ASSIGNMENT:
Please set down, word for word, everything in the diary entry about the camper van from "Anyway, Mum and" down to "collapsed camper van.".

EXTRACTED TEXT:
<<<<

I have just come to write my diary and discovered, on rejoining the mighty Internet, that my most benevolent parents have funded the restoration of the camper van.

I rang them up to try and find some suitable words to express our absolutely boundless gratitude, but they have caught some sort of horrible disease and could barely hear me over their coughing and spluttering on the other end of the telephone, so I left them to contemplate adding honey and lemon to their single malt. I don’t know if that is what they are really doing but it is what I would do, although I might not waste single malt on honey and lemon. Asda’s cooking brandy would work perfectly well, and if you have got a sore throat you can’t tell the difference anyway.

Anyway, Mum and Dad ,if you are reading this then it is much appreciated, thank you very much. Mark has already telephoned the nice gypsy in Darlington and is contemplating ways of squeezing a truck axle and complete set of heavy rusty things in the back of a taxi. He thought he might attempt this in my taxi but I am less than enthusiastic, and have been encouraging him to consider making use of his trailer. This is going to present a small challenge – nothing that we can’t manage, you understand – because the only vehicle with a tow bar is the poor collapsed camper van.

Still, Mark now has a renewed burst of enthusiasm, having spent much of yesterday in a state of pecuniary dysfunction. Such minor details as transportation are now not daunting him in the least, and he thinks he will go and get it all on Friday, when he will not be needed to install rural broadband anywhere.

>>>>

Extracted data entries:
<<<<

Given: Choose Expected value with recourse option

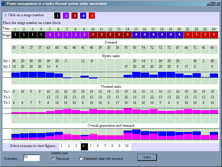Looking at the screenshot, I should tap(81, 159).
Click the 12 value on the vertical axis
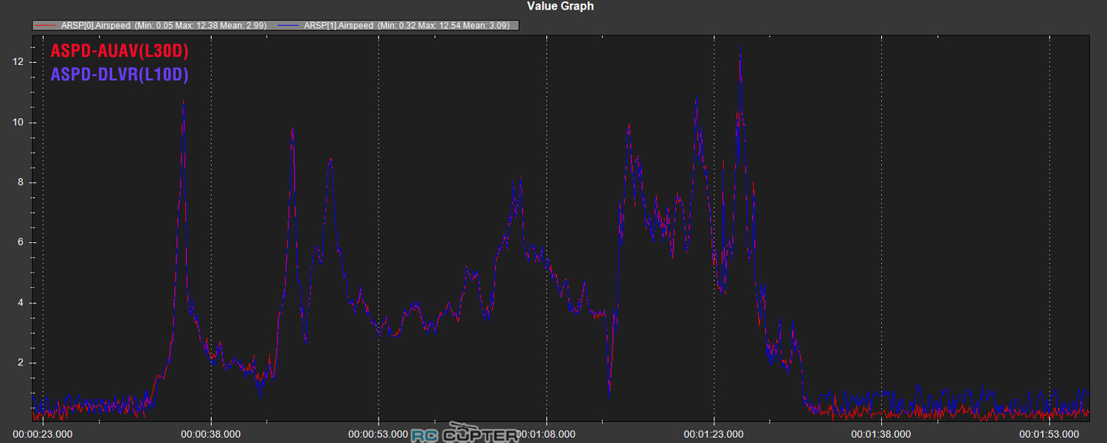Viewport: 1107px width, 443px height. (x=20, y=62)
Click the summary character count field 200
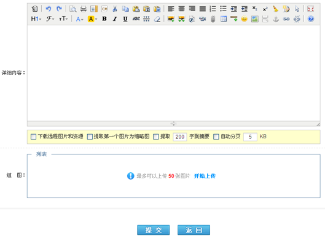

>>>>

WRITTEN SOLUTION:
Anyway, Mum and Dad ,if you are reading this then it is much appreciated, thank you very much. Mark has already telephoned the nice gypsy in Darlington and is contemplating ways of squeezing a truck axle and complete set of heavy rusty things in the back of a taxi. He thought he might attempt this in my taxi but I am less than enthusiastic, and have been encouraging him to consider making use of his trailer. This is going to present a small challenge – nothing that we can’t manage, you understand – because the only vehicle with a tow bar is the poor collapsed camper van.